**TASK TO CARRY OUT**
From the records below, take each line where the string "under" shows up and copy it.

[Stored records]
----------------

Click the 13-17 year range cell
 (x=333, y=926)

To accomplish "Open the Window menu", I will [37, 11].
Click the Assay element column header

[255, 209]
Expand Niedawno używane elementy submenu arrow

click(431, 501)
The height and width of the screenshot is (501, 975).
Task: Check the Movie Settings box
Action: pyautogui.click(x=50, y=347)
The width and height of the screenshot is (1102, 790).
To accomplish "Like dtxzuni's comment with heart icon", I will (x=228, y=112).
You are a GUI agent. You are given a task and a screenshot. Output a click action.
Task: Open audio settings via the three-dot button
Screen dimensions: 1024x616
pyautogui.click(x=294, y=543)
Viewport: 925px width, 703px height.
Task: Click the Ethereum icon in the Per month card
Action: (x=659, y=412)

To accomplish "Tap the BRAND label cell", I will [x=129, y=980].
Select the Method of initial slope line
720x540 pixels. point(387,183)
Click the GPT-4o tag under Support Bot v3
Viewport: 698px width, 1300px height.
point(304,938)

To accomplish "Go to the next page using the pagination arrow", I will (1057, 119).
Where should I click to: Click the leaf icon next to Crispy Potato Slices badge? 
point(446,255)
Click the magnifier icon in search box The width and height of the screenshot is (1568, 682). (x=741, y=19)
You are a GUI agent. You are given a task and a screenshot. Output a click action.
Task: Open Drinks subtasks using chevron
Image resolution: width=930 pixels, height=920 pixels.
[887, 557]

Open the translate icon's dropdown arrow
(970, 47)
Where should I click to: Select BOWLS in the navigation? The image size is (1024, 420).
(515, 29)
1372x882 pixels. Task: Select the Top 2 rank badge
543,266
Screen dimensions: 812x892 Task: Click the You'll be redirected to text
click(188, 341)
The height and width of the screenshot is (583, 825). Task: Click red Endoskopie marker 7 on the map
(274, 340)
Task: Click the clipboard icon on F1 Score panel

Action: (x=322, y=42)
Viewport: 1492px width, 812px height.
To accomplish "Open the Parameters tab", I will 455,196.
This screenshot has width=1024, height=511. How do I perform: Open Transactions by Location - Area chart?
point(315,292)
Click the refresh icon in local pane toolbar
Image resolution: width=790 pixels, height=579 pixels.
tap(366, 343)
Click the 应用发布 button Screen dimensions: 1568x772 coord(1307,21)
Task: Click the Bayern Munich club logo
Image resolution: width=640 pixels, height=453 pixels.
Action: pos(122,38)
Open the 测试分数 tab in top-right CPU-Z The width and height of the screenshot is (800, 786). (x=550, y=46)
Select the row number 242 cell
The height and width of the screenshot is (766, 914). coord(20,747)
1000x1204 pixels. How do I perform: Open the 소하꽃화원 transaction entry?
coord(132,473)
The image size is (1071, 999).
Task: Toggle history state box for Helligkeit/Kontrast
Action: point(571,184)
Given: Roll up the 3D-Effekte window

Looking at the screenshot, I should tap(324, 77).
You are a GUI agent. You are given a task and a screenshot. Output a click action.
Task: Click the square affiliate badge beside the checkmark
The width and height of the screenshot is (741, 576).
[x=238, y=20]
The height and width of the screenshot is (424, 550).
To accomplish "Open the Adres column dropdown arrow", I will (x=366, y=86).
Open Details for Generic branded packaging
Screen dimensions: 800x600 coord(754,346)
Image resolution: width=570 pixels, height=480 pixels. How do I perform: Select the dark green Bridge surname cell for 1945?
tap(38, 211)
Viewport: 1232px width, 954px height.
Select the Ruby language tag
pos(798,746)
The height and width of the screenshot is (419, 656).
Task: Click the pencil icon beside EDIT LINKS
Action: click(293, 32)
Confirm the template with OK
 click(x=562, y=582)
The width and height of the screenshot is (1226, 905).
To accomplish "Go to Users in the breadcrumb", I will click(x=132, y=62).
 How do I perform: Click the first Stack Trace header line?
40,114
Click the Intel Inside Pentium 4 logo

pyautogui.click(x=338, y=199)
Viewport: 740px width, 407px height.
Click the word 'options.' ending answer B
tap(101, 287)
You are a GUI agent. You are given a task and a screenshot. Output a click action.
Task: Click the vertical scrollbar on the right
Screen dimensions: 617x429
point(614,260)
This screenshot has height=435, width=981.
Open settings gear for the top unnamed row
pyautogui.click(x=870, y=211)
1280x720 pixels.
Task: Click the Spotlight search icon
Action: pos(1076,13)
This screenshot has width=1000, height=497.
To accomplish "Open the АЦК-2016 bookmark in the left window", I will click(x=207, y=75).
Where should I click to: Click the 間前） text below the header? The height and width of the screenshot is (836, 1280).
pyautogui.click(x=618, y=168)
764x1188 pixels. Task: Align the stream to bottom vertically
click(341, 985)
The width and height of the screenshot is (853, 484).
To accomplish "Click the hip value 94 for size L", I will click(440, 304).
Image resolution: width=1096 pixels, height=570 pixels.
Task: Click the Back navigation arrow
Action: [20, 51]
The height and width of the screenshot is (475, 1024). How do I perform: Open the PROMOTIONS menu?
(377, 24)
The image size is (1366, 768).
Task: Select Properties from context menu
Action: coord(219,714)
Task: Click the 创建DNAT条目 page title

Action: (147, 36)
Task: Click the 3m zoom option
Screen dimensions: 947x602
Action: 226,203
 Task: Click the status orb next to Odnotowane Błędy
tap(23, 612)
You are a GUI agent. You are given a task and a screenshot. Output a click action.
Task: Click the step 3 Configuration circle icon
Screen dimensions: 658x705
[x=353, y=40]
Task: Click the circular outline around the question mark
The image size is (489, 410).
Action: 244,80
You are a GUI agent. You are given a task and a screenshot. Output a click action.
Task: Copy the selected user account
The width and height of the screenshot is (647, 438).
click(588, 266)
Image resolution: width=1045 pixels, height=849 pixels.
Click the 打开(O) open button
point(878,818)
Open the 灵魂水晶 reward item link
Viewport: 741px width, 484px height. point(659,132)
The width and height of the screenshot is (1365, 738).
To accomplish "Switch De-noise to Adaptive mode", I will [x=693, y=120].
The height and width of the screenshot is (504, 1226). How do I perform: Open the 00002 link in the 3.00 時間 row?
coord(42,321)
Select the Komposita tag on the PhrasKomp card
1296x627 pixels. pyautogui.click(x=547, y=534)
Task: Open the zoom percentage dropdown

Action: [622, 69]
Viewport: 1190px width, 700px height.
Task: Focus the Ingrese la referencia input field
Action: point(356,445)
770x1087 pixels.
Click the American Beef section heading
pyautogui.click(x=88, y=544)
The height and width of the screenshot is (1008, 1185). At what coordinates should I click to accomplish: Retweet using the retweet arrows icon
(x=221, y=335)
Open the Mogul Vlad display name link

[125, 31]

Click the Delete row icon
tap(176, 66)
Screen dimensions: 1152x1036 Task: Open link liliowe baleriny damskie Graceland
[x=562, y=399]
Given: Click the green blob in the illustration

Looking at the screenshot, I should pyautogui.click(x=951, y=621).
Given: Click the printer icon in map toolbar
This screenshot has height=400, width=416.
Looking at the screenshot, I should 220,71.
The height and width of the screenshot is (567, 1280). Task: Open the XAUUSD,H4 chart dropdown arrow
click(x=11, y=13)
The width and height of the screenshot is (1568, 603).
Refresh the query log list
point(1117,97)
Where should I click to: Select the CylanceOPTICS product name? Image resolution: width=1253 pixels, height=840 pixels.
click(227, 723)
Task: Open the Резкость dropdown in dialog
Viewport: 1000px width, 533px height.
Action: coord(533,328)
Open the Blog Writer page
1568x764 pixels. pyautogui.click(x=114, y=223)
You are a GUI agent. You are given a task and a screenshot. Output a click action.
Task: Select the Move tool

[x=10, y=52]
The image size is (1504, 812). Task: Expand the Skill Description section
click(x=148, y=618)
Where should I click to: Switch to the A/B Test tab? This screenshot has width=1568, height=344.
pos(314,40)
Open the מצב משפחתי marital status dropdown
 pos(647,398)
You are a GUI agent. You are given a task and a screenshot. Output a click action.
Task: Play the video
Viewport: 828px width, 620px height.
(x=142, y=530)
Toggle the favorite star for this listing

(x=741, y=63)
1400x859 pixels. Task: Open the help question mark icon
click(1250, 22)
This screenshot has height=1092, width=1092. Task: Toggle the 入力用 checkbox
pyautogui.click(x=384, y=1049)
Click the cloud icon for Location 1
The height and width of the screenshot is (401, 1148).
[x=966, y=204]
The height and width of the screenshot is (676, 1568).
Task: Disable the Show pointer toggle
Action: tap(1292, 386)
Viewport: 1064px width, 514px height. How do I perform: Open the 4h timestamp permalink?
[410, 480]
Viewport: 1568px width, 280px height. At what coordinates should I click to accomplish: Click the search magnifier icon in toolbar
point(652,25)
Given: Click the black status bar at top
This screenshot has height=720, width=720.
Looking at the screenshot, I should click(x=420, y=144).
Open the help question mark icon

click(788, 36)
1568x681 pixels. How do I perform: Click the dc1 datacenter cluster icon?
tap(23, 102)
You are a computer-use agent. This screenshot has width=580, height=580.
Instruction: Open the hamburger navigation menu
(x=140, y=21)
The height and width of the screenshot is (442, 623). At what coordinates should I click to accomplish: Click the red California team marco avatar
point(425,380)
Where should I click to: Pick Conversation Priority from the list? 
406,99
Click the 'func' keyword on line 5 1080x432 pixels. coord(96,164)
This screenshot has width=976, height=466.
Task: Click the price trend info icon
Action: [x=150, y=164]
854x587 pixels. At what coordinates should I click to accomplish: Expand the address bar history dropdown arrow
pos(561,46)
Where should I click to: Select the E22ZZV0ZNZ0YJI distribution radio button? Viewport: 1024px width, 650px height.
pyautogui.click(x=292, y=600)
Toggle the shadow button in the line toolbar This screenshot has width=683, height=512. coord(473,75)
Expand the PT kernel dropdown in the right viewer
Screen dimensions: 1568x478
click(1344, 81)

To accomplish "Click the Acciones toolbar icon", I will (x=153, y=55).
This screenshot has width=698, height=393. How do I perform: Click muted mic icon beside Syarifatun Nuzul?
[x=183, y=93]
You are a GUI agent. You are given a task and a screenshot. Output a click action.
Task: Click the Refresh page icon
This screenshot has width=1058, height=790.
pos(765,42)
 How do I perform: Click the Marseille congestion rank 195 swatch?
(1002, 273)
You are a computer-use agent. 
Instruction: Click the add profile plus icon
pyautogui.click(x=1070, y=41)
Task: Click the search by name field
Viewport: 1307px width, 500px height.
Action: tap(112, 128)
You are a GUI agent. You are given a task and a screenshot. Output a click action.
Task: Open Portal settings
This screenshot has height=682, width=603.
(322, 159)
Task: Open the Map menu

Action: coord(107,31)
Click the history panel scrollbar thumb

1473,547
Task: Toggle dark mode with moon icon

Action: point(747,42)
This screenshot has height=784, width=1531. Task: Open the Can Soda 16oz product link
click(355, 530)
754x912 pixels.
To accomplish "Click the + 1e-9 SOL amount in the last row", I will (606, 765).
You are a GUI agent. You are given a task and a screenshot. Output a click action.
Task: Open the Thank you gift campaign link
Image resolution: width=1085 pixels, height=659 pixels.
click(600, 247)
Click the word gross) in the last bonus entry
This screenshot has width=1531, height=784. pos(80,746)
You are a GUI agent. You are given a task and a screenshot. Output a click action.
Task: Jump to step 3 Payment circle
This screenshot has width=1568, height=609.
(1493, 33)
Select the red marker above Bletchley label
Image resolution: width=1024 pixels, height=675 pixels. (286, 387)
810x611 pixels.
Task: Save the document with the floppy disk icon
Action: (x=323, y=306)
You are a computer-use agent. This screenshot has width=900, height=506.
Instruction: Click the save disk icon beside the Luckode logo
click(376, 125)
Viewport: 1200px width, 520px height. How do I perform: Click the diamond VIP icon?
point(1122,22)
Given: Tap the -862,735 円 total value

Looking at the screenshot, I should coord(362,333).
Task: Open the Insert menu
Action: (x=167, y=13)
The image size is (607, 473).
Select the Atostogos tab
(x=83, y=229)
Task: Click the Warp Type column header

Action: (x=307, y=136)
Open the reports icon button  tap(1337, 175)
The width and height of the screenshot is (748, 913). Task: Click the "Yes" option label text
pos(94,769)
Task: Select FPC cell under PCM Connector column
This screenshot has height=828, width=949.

----------------

**ANSWER TO THIS PROBLEM**
Click the GPT-4o tag under Support Bot v3
Task: Select FPC cell under PCM Connector column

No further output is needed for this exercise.